The optimal rate for K:
This response of Pink ginger variety to the application of the different rates of K could be due to the hypothesis that these species have nutritional aspects similar to those of Musaceae, where K plays an important role in the growth and development of commercial plantations. The intense growth of this species and the high production of green mass of the same denote a high level of utilization of nutrients that can be supplied through fertilizers.
According to González et al. [26], the absorption of K by plants is proportional to its content in a usable way in the soil, even at concentrations much higher than those required for maximum yield, which in the latter case causes its accumulation in tissues, a phenomenon known as “superfluous consumption”. The maximum accumulation of K in an annual crop occurs during flowering. A return of significant amounts of K from the plant to the soil may then occur.

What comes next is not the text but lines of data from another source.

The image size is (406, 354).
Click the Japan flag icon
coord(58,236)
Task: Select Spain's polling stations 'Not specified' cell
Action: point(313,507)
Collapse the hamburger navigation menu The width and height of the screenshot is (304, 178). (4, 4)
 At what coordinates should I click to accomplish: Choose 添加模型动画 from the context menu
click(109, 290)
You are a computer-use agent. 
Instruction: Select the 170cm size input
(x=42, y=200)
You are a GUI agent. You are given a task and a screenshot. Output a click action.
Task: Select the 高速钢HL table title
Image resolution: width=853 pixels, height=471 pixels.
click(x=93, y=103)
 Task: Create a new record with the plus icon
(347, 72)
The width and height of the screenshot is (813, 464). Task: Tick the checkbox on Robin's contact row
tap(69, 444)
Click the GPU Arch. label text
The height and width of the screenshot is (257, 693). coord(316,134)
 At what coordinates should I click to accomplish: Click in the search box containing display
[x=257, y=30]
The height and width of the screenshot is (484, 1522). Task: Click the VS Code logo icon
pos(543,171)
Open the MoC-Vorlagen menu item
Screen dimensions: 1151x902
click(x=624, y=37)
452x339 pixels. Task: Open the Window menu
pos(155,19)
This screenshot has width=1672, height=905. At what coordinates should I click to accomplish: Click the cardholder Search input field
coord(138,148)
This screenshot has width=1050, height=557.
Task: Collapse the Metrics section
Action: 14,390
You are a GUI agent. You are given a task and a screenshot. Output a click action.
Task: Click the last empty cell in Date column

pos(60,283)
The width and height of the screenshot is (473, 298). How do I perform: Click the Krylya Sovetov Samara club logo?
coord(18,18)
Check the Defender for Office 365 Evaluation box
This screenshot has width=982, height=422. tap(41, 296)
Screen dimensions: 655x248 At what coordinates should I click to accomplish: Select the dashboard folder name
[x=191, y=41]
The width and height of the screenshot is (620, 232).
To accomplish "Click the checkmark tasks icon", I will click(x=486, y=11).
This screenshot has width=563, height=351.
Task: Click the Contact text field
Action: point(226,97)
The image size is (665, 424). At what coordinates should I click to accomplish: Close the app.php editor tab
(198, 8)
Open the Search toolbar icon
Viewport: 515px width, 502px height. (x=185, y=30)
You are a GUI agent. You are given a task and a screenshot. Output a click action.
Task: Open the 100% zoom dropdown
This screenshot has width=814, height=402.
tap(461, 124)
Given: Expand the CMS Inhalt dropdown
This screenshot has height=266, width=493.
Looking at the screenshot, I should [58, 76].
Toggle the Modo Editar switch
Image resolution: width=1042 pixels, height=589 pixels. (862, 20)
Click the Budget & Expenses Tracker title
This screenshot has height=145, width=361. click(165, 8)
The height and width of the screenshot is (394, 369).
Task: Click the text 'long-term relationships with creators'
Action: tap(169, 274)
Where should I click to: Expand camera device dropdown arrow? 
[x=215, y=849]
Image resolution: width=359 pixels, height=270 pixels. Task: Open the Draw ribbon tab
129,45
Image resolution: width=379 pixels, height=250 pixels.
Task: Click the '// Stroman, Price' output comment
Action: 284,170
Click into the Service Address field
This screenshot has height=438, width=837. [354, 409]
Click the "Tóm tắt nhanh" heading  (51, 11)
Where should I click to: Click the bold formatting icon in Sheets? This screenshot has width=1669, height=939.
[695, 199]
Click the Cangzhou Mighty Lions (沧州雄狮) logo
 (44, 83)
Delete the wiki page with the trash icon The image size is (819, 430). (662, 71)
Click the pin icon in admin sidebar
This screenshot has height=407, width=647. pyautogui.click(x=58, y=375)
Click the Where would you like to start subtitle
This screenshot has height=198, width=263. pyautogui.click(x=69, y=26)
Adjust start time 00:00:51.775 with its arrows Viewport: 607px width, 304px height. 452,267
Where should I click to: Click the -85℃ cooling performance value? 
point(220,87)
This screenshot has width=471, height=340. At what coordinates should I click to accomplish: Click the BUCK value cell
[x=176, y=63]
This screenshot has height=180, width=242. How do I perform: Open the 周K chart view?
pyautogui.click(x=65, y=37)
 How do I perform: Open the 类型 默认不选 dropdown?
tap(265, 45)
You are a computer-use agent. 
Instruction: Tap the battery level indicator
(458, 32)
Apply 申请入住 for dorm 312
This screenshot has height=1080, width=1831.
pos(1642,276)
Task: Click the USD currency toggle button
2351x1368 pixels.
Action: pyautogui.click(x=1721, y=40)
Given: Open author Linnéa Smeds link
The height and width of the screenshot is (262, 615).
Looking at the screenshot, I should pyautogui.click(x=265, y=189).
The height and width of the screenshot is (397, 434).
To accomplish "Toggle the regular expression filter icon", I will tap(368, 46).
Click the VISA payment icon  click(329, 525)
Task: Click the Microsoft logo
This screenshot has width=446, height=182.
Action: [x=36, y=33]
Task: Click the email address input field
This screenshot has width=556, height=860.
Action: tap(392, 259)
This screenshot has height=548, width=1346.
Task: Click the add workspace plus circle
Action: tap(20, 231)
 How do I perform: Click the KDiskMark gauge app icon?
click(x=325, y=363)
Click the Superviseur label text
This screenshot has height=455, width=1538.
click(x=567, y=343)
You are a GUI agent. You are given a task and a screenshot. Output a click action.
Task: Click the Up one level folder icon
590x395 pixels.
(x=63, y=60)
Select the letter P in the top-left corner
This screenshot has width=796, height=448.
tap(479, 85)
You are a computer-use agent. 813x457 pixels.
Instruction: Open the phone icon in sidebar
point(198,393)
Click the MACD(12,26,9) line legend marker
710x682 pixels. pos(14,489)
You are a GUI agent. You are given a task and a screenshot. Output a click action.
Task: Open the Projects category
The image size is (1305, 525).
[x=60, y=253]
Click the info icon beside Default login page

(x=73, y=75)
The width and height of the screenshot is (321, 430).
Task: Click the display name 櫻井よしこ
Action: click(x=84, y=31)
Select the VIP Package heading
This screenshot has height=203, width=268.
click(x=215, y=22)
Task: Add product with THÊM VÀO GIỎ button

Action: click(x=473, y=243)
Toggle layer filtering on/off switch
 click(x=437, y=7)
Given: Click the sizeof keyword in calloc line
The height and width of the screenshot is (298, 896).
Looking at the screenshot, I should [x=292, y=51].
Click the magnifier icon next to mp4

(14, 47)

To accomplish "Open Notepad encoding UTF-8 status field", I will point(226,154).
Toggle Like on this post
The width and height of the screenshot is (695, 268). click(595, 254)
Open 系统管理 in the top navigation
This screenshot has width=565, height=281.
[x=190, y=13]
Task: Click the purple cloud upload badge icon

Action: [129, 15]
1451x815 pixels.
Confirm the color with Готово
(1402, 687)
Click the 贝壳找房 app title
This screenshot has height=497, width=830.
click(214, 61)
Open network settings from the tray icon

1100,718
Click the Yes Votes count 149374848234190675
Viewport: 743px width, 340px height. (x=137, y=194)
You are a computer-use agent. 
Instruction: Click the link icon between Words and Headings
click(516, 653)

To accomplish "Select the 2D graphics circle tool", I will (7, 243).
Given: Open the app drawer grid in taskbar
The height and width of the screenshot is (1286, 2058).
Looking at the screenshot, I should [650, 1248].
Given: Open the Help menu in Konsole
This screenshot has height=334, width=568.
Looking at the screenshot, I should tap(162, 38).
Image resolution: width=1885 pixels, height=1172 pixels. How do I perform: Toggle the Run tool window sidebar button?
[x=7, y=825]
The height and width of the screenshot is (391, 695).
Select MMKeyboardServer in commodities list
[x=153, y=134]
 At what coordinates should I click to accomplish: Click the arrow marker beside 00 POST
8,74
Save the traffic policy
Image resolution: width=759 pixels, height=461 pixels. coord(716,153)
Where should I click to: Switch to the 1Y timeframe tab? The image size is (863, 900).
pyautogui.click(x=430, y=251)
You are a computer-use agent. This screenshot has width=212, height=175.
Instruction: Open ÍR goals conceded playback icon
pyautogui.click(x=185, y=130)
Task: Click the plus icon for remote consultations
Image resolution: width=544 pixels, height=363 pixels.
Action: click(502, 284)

Soils may be naturally deficient in nutrients, or they may become deficient due to the extraction of nutrients by crops over the years or when using high- or permanent-yielding varieties (i.e., Pink ginger), which are more nutrient-demanding than local varieties. However, there are some aspects of the plant related to the absorption, transport and use of nutrients that have genetic control. Some genotypes of the same species may vary in the rate of absorption and translocation of nutrients, in the efficiency in the use of these in metabolism and in tolerance to high concentrations of ions, among other aspects [26].
Potassium activates more than 60 enzymes that are essential for photosynthesis and respiration and necessary to form starch and proteins. This element is so abundant that it is one of the most important contributors to the osmotic potential of cells and therefore to their turgor pressure [32]. Then, the K that supplies 1 to 4% of the dry extract of the plant has many functions [36].
4. Conclusion
The continuous collection of cut flowers of A. purpurata for sale results in a significant extraction of nutrients from the system where it is grown. As with other crops, soil fertility is determined by the balance between addition and removal of nutrients. Therefore, in order to sustainability maintain the productivity and quality of flowers, it is crucial to replenish the nutrients that are extracted. In this study we conclude that fertilization with N and K positively influenced the yield and quality of the A. purpurata Vieill Pink variety. The plants fertilized with doses of 182-21-331 kg/ha NPK produced the highest number of stems as well as the largest commercial flowers in terms of both diameter and length. In addition, the NPK contents found in the leaves, stems, flowers and rhizomes met the requirements of the A. purpurata Vieill Pink variety for P and K but not for N. The optimal physiological rate determined for K was 234.7 kg/ha.
Acknowledgements
We thank the Consejo Nacional de Humanidades, Ciencia y Tecnología (CONAHCYT) for granting the scholarship for Master of Science studies and the Fondo Mixto CONAHCYT-Government of the state of Tabasco for financing the project TAB-2008-C011-811 for the realization of this study.